Teachers invest time not only in the classroom with today’s youth, but also exploring the vast amount of content and education solutions online. Teaching is often a 60-hour per week job, or more.
In spite of the numerous companies generating curriculum content, it can be extraordinarily difficult to find quality materials in this 21st century, post-textbook world. Teachers spend as much as five hours a week researching content for their classroom.
Teachers will invest more time finding content for subjects that are not over-tested for state and national standards, such as science (where Legends of Learning fits in), social studies, language, and the arts. These subject areas are underserved bu vendors. Most vendors build content for English and math since districts, charter school networks, and schools are incentivized to excel in math and English by our current education laws.
Teachers’ research processes extend beyond actually finding potential content; they also have to thoroughly vet it to see if it will fit in their classroom. Think about how much time we are talking about here. These are startup-level hours on a teacher’s salary.
Think about how much time we are talking about here. These are start-up hours on a teacher’s salary.
Sure, they get summers “off,” but not nearly to the extent most of us think. Districts and private schools have teacher training for weeks prior to the students’ first day. Many teachers go to Edcamps and conferences over the summer for professional development or PD as they call it.

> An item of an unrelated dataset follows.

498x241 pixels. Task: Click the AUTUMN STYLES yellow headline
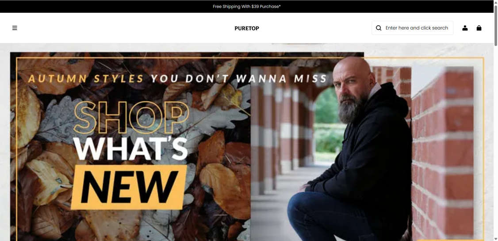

To add insult to injury, schools are often underfunded. Most teachers invest some of their own money to buy classroom supplies and explore professional development because they want to do their job.
A Disaggregated Inundated Community
What about sharing content found with each other online? Surely that would save time searching, and maybe even help teachers find resources their peers have already tested.
While this already occurs on a micro level, teachers don’t have a central location like Yelp to read each other’s reviews online.
K-12 education is inherently local. Teacher communities are often limited to their district or perhaps state. Online communities develop based on edtech used, social networks, and learning management system platforms, which vary greatly. Often boasting huge numbers, these teacher networks are quiet with little visible activity.
That makes well-connected, internet-savvy teachers who are well connected online highly valuable in some ways. Tech companies have figured that out, and now seek “ed influencers” to help spread the word about Some say this raises ethical issues. As someone in the space, teachers deserve any extra scratch they can make.
And that’s not because Legends of Learning pays its Ambassadors. We don’t. We incentivize them with free access to our platform, company swag, and funding for trips to PD events and conferences. Payments are strictly for our content reviewers, and we do not find those teacher consultants through our influencer networks.
In my book, if teachers can get a tech company to pay them for their efforts and insights, good on them. They deserve the extra dollars because work hard and are underpaid for their very important role in society: Educating the future leaders of our communities.
Over the long term teachers work this hard because they care about the children they educate. It’s unfortunate that more in society don’t understand the effort teachers put forth for their communities. But I do now, and that’s why I respect them so much more.